Pointing records for text and elements:
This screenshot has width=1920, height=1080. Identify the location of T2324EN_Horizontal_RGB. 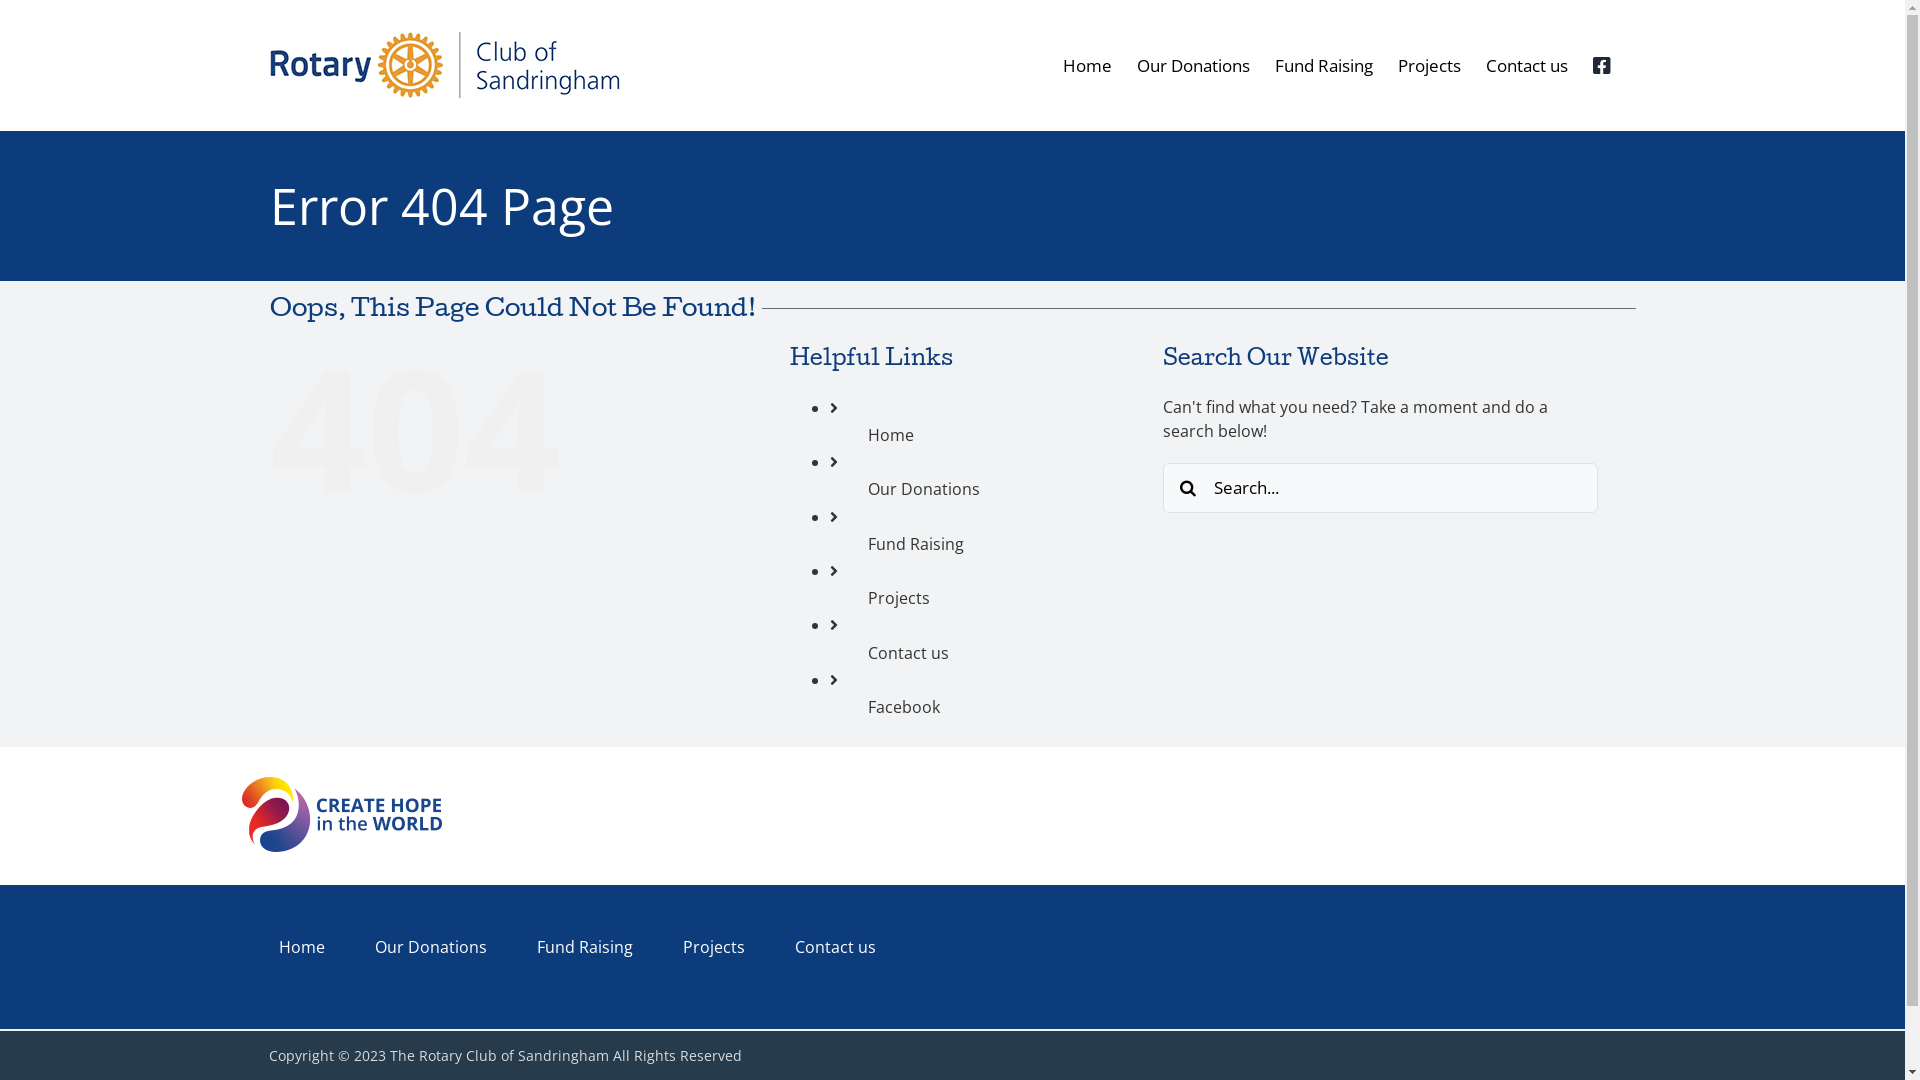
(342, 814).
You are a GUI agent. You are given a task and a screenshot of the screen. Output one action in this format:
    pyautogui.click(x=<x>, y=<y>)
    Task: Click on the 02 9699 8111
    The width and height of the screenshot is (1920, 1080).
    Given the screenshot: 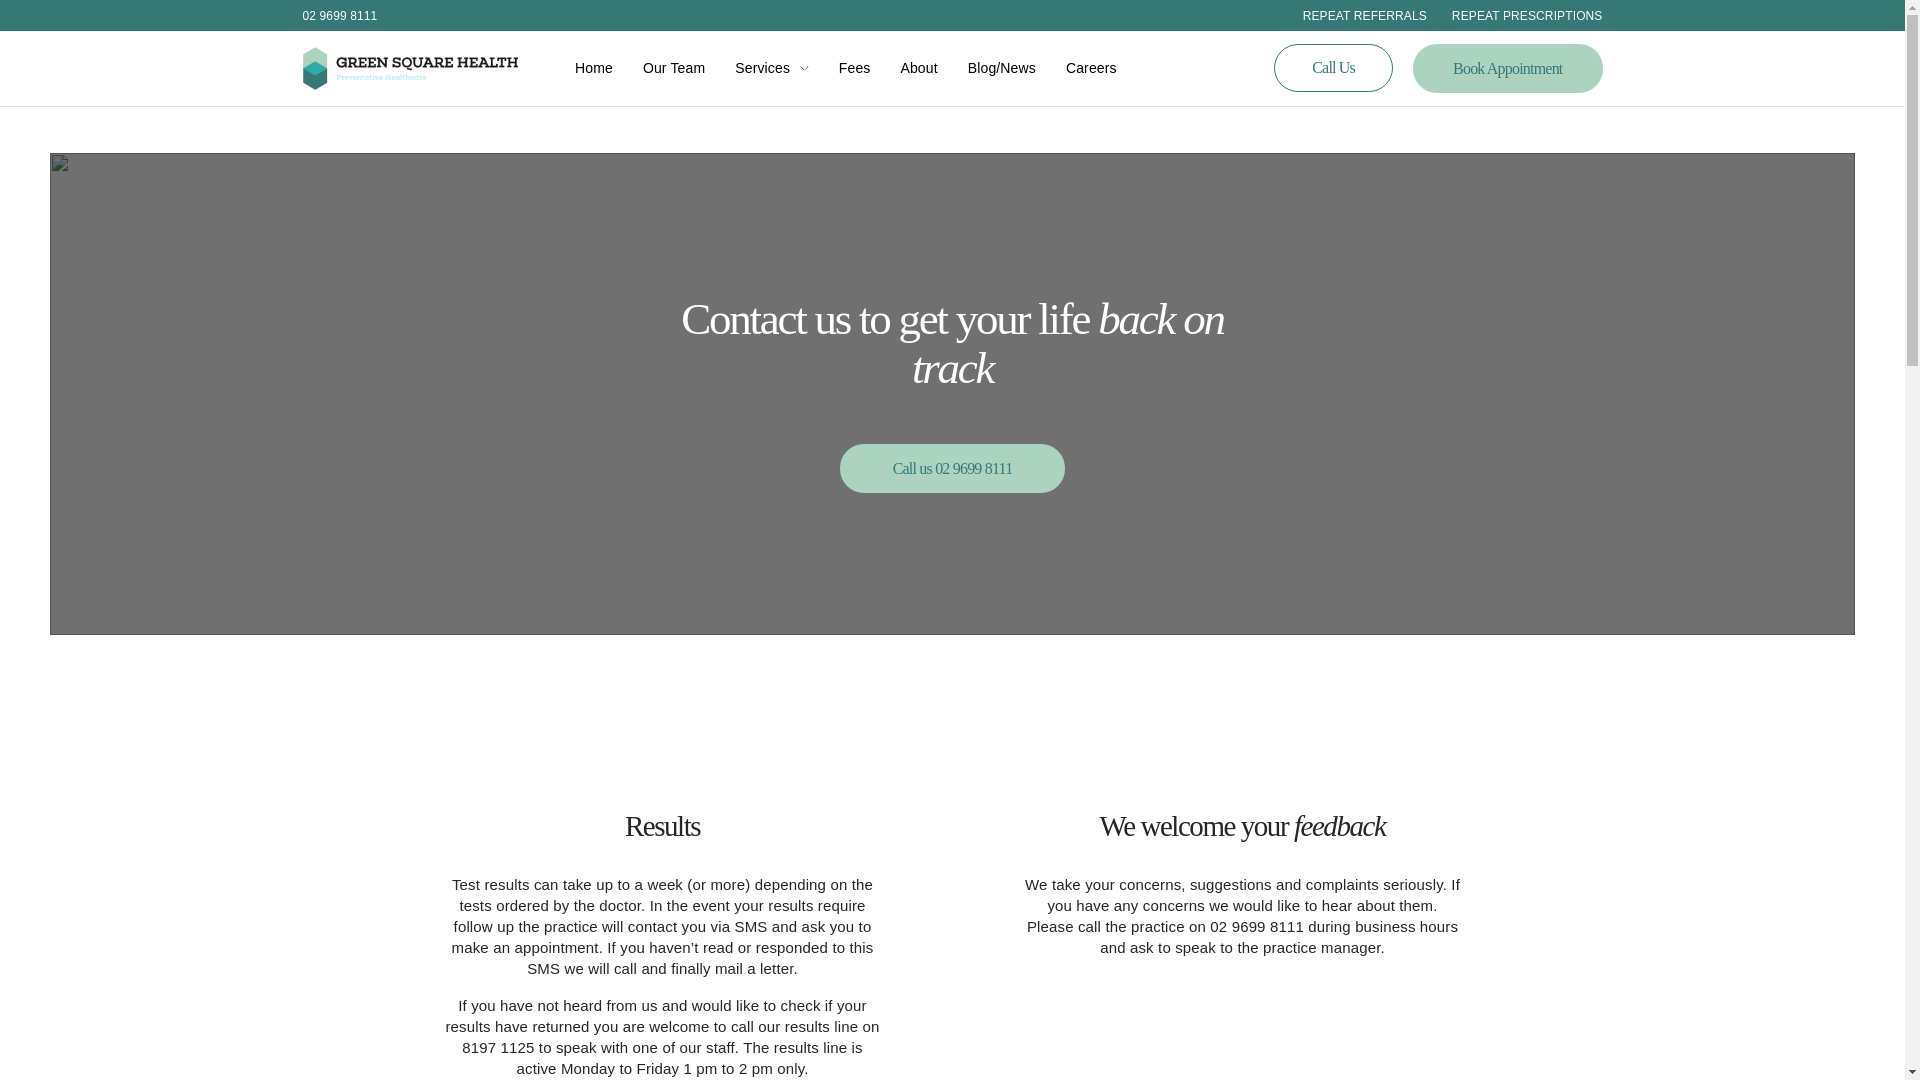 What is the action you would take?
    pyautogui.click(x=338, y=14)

» **Exercise details**
Please update everything from the line containing "You are a GUI" down to the line containing "The width and" by changing "screenshot" to "screen image", leaving the rest untouched. Return only those lines.

» **Reply to the task**
You are a GUI agent. You are given a task and a screen image of the screen. Output one action in this format:
    pyautogui.click(x=<x>, y=<y>)
    Task: Click on the 02 9699 8111
    The width and height of the screen image is (1920, 1080).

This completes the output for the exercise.